The Colorado Secretary of State’s Office said it expects to sift through and count a large chunk of returned ballots Monday and Tuesday, but it’s hard to say exactly when the final results will be in.
“We haven't held a presidential primary election in this state in 20 years, and our election model has completely changed since the last presidential primary election was held,” said Dwight Shellman, who manages county services for the Secretary of State’s Office.
“In larger metropolitan counties that just receive an enormous amount of volume in most elections on Monday and Tuesday, Election Day, it can take them three or four days to count everything that they received in those final hours,” he said.
Coloradans should start to see some early results Tuesday at 7 p.m. — right when the polls close.
Finalizing results in this particular election is a little more complicated than usual.
In general, mailed ballots take longer to count because election judges have to verify signatures, deconstruct envelopes and then prep the ballot for counting. Colorado’s overseas and military voters also have until the eighth day after an election until their clerk and recorder actually has to receive their ballot. These things happen with most elections.

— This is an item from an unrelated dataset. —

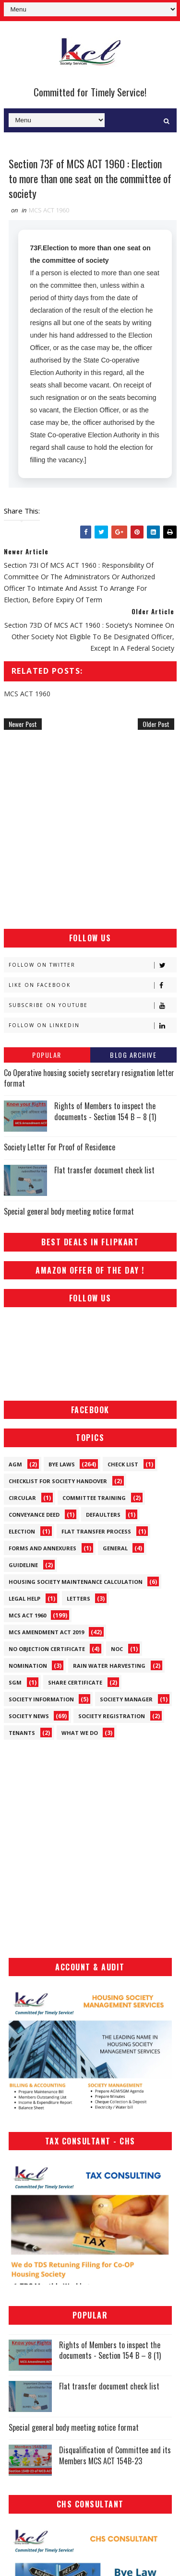  I want to click on What We Do, so click(79, 1732).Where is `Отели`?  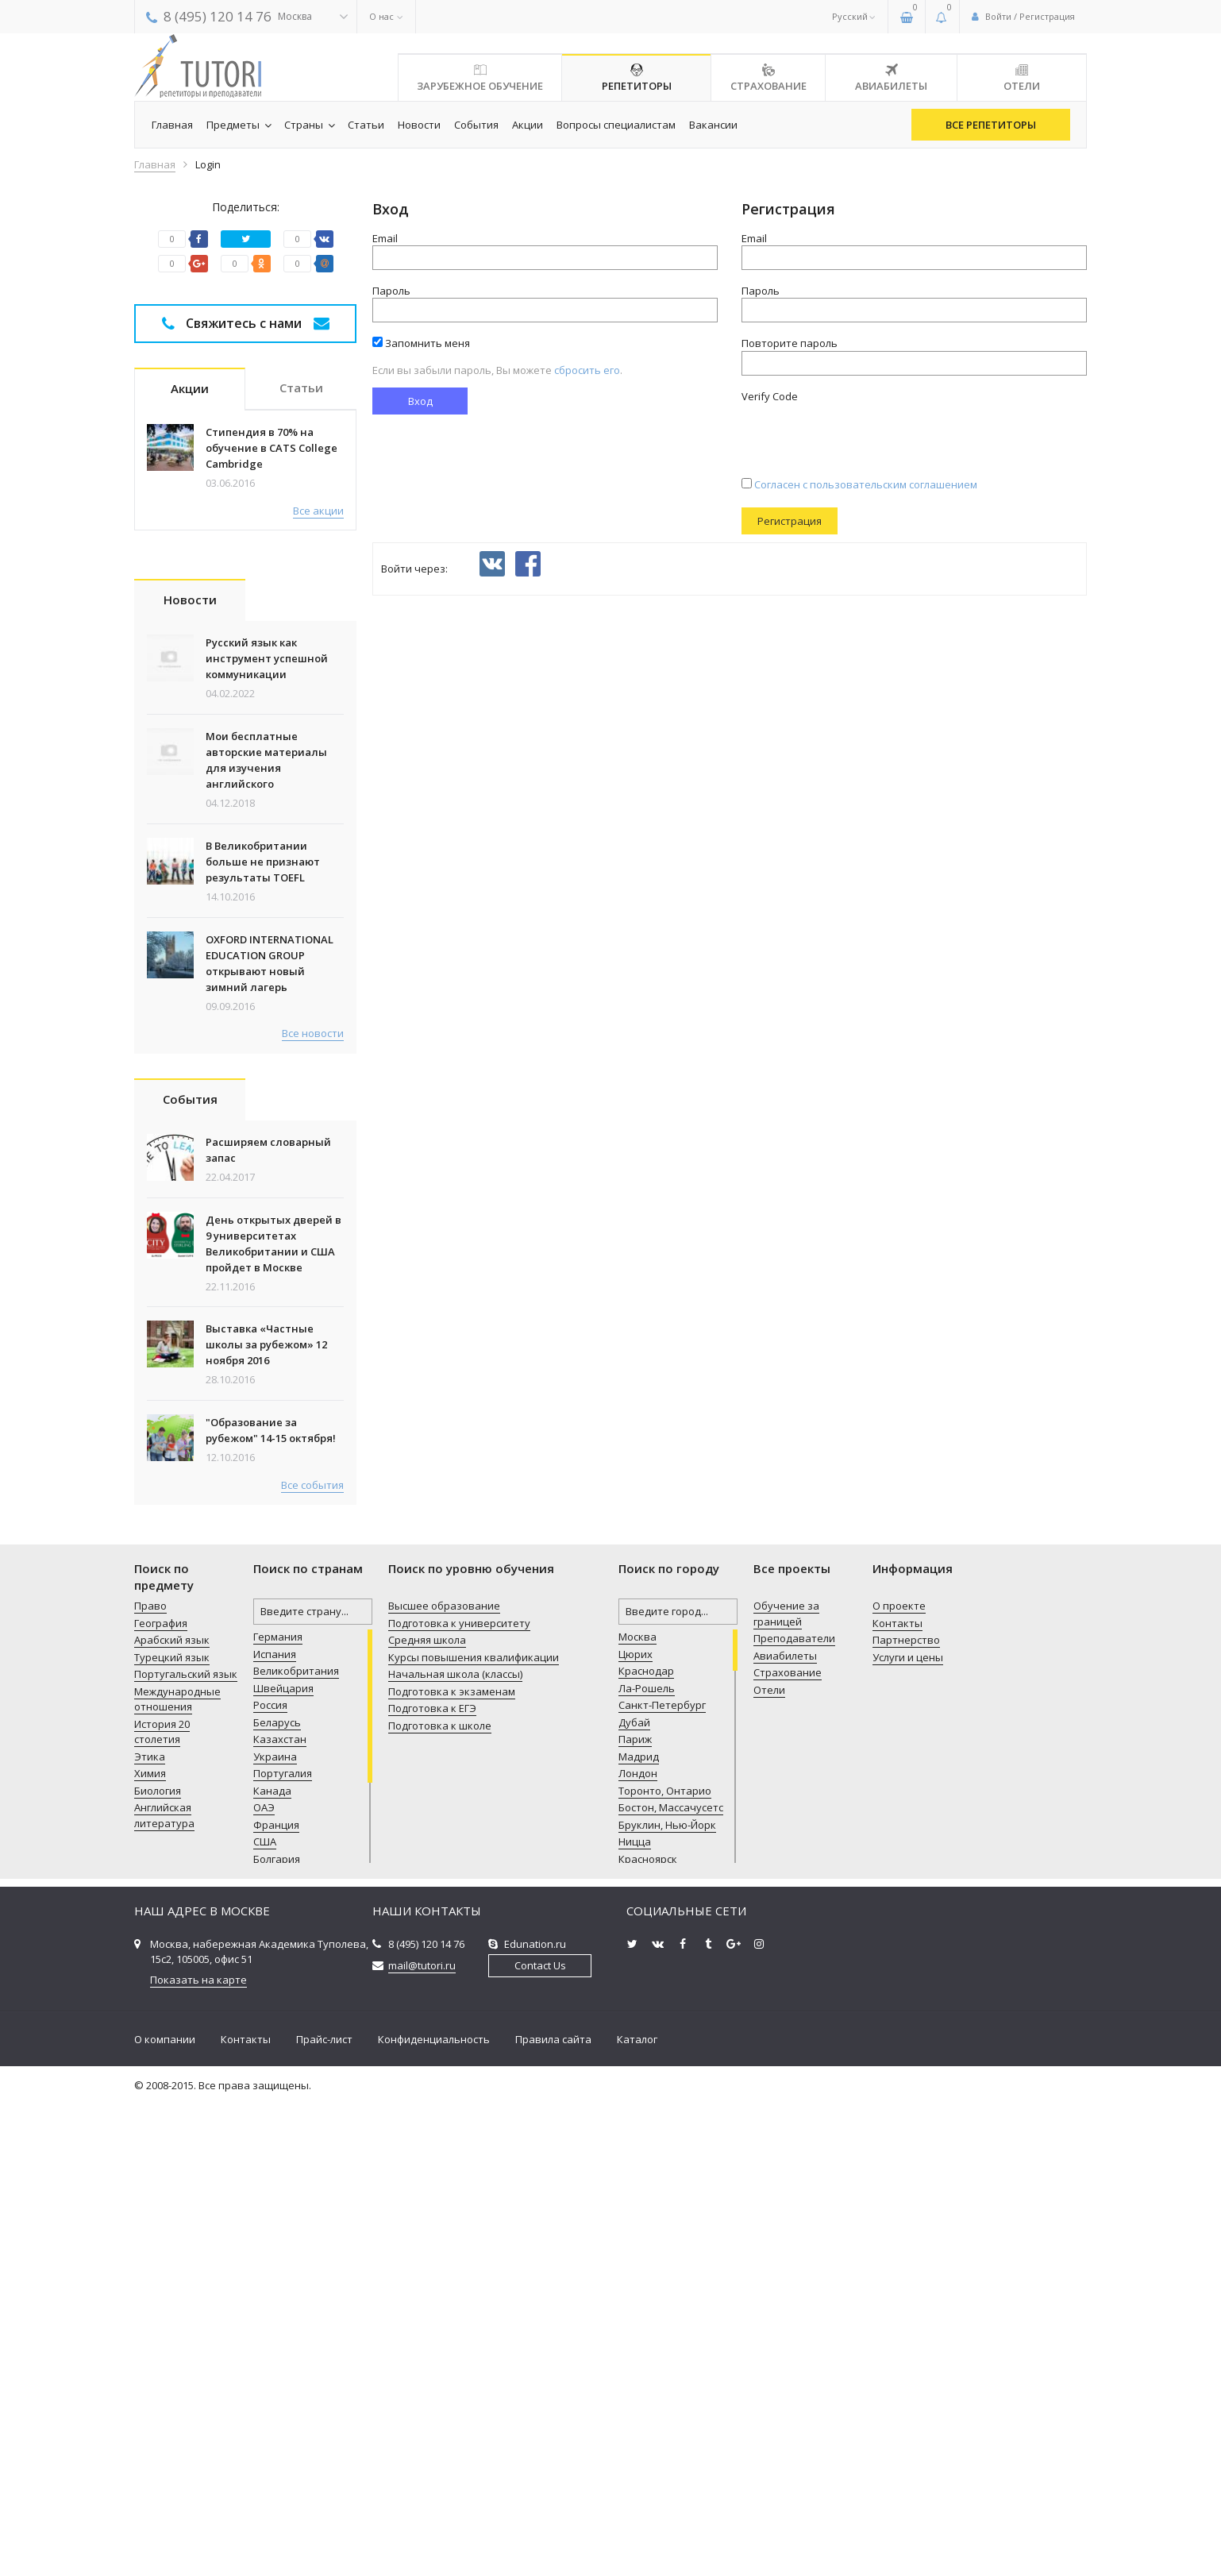
Отели is located at coordinates (769, 2163).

Spokesman Steve Hurlbert said county clerks aren’t just sorting through one ballot this election like they would in a general election. They’re sifting through two — a Republican and Democratic one, plus all the eligible unaffiliated voters who cast one of those ballots.
“Because of our model in Colorado that allows unaffiliated voters to vote in a presidential primary, that does create that added wrinkle that can add a little bit more time to the process,” Hurlbert said.
On top of that, officials said many voters waited until after South Carolina’s primary on Saturday to cast their ballot. The Secretary of the State’s Office will certify the presidential primary results on March 30.
Even if we have a sense of who Coloradans supported most right after Super Tuesday, the Democratic Party still has to award those candidates delegates. That process is more complicated and could take longer.
Republican primary voters are expected to vote for President Donald Trump so that’s why much of the focus is on the Democratic Party.
Colorado Democrats will award 67 delegates in its primary. The party will allocate 44 based on congressional level results and 23 based on statewide results. It’s important to note that delegates will be given out in proportion to the results — it’s not a winner-take-all system.
Remember all those Democratic presidential candidates who dropped out of the race but are still on the Democratic ballot? They won’t be included in the math even if they received votes.
Presidential candidates who are still in the running must get 15 percent or more of the votes to receive any delegates from Colorado. Candidates who meet that threshold will be given delegates in proportion to how many votes they received.
Colorado’s Democratic Party said it is tracking votes statewide and at the congressional level so that every community has a say in the process.
“It's to be able to give communities that are a little bit smaller and a little less populous — like say Congressional District 4 — a bigger voice at the table so they won't necessarily be drowned out by the entire statewide popular vote,” said David Pourshoushtari, a spokesman with Colorado’s Democratic Party. “It's quite possible that Democrats from the Eastern Plains might not necessarily support the same Democrat that Democrats in Boulder or Denver do.”
Because of that, it’s possible for a presidential candidate not to meet the 15 percent threshold statewide so they wouldn’t get any statewide delegates. But they could get 15 percent of support in a congressional district, which would mean they would be awarded congressional delegates.
The Democratic Party will start to release preliminary results on March 4. Because votes will still be coming in a week after the election, delegate allocation could fluctuate, especially for candidates that have 14.9 or 15.1 percent of support, for example.
Colorado could potentially award delegates to multiple Democratic candidates if several meet the threshold. Or Colorado could end up giving a majority of its delegates to one candidate if multiple other candidates fall below the 15 percent requirement. Or there could be some combination in between.